ABOUT THIS EXERCISE
Only an exact copy of the records below will serve as the answer.

--

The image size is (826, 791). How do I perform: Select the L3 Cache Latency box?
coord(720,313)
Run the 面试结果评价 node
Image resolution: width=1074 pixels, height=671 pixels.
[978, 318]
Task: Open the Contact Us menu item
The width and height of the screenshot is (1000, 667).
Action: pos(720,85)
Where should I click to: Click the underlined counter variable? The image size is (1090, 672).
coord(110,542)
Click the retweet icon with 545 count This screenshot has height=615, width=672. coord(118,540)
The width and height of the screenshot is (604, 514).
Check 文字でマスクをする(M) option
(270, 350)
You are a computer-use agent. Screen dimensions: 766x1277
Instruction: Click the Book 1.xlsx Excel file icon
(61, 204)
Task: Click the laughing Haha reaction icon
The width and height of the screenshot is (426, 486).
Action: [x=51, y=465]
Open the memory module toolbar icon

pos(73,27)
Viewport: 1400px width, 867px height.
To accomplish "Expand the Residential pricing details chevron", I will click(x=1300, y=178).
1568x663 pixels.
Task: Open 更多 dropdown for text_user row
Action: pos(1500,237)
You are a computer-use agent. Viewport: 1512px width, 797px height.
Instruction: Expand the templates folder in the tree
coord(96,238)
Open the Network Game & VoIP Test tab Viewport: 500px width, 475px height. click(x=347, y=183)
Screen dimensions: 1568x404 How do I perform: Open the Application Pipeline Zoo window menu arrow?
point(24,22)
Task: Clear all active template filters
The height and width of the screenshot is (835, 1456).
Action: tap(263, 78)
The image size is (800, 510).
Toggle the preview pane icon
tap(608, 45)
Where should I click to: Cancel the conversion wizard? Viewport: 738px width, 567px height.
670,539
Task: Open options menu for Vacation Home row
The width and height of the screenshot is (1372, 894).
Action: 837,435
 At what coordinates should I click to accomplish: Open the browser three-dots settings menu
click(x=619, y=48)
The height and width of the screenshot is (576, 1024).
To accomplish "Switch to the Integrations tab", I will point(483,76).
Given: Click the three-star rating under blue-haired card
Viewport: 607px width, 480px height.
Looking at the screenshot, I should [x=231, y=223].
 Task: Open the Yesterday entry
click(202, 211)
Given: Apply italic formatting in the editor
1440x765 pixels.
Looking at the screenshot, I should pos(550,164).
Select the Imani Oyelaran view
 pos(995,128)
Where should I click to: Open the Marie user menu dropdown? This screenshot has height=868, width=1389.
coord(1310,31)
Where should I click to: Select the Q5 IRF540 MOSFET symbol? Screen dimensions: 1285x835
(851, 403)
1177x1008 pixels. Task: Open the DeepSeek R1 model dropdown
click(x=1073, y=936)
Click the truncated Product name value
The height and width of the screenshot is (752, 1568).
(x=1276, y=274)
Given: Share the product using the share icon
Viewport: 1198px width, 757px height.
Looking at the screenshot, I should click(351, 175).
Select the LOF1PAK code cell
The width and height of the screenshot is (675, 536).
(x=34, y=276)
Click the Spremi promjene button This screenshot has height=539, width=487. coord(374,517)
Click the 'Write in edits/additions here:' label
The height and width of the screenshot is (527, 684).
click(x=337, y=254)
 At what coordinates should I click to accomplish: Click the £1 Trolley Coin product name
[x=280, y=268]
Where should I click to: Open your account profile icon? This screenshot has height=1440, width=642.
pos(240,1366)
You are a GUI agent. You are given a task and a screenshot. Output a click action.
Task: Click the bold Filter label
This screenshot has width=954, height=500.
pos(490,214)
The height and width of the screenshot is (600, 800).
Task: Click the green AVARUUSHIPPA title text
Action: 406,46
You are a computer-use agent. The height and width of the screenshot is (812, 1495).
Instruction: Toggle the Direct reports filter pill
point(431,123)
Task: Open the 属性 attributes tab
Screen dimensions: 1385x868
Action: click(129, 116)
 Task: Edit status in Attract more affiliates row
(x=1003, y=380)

--

EXERCISE SOLUTION
The image size is (826, 791). How do I perform: Select the L3 Cache Latency box?
coord(720,313)
Run the 面试结果评价 node
Image resolution: width=1074 pixels, height=671 pixels.
[978, 318]
Task: Open the Contact Us menu item
The width and height of the screenshot is (1000, 667).
Action: pos(720,85)
Where should I click to: Click the underlined counter variable? The image size is (1090, 672).
coord(110,542)
Click the retweet icon with 545 count This screenshot has height=615, width=672. coord(118,540)
The width and height of the screenshot is (604, 514).
Check 文字でマスクをする(M) option
(270, 350)
You are a computer-use agent. Screen dimensions: 766x1277
Instruction: Click the Book 1.xlsx Excel file icon
(61, 204)
Task: Click the laughing Haha reaction icon
The width and height of the screenshot is (426, 486).
Action: [x=51, y=465]
Open the memory module toolbar icon

pos(73,27)
Viewport: 1400px width, 867px height.
To accomplish "Expand the Residential pricing details chevron", I will click(x=1300, y=178).
1568x663 pixels.
Task: Open 更多 dropdown for text_user row
Action: pos(1500,237)
You are a computer-use agent. Viewport: 1512px width, 797px height.
Instruction: Expand the templates folder in the tree
coord(96,238)
Open the Network Game & VoIP Test tab Viewport: 500px width, 475px height. click(x=347, y=183)
Screen dimensions: 1568x404 How do I perform: Open the Application Pipeline Zoo window menu arrow?
point(24,22)
Task: Clear all active template filters
The height and width of the screenshot is (835, 1456).
Action: tap(263, 78)
The image size is (800, 510).
Toggle the preview pane icon
tap(608, 45)
Where should I click to: Cancel the conversion wizard? Viewport: 738px width, 567px height.
670,539
Task: Open options menu for Vacation Home row
The width and height of the screenshot is (1372, 894).
Action: 837,435
 At what coordinates should I click to accomplish: Open the browser three-dots settings menu
click(x=619, y=48)
The height and width of the screenshot is (576, 1024).
To accomplish "Switch to the Integrations tab", I will point(483,76).
Given: Click the three-star rating under blue-haired card
Viewport: 607px width, 480px height.
Looking at the screenshot, I should [x=231, y=223].
 Task: Open the Yesterday entry
click(202, 211)
Given: Apply italic formatting in the editor
1440x765 pixels.
Looking at the screenshot, I should pos(550,164).
Select the Imani Oyelaran view
 pos(995,128)
Where should I click to: Open the Marie user menu dropdown? This screenshot has height=868, width=1389.
coord(1310,31)
Where should I click to: Select the Q5 IRF540 MOSFET symbol? Screen dimensions: 1285x835
(851, 403)
1177x1008 pixels. Task: Open the DeepSeek R1 model dropdown
click(x=1073, y=936)
Click the truncated Product name value
The height and width of the screenshot is (752, 1568).
(x=1276, y=274)
Given: Share the product using the share icon
Viewport: 1198px width, 757px height.
Looking at the screenshot, I should click(351, 175).
Select the LOF1PAK code cell
The width and height of the screenshot is (675, 536).
(x=34, y=276)
Click the Spremi promjene button This screenshot has height=539, width=487. coord(374,517)
Click the 'Write in edits/additions here:' label
The height and width of the screenshot is (527, 684).
click(x=337, y=254)
 At what coordinates should I click to accomplish: Click the £1 Trolley Coin product name
[x=280, y=268]
Where should I click to: Open your account profile icon? This screenshot has height=1440, width=642.
pos(240,1366)
You are a GUI agent. You are given a task and a screenshot. Output a click action.
Task: Click the bold Filter label
This screenshot has width=954, height=500.
pos(490,214)
The height and width of the screenshot is (600, 800).
Task: Click the green AVARUUSHIPPA title text
Action: 406,46
You are a computer-use agent. The height and width of the screenshot is (812, 1495).
Instruction: Toggle the Direct reports filter pill
point(431,123)
Task: Open the 属性 attributes tab
Screen dimensions: 1385x868
Action: click(129, 116)
 Task: Edit status in Attract more affiliates row
(x=1003, y=380)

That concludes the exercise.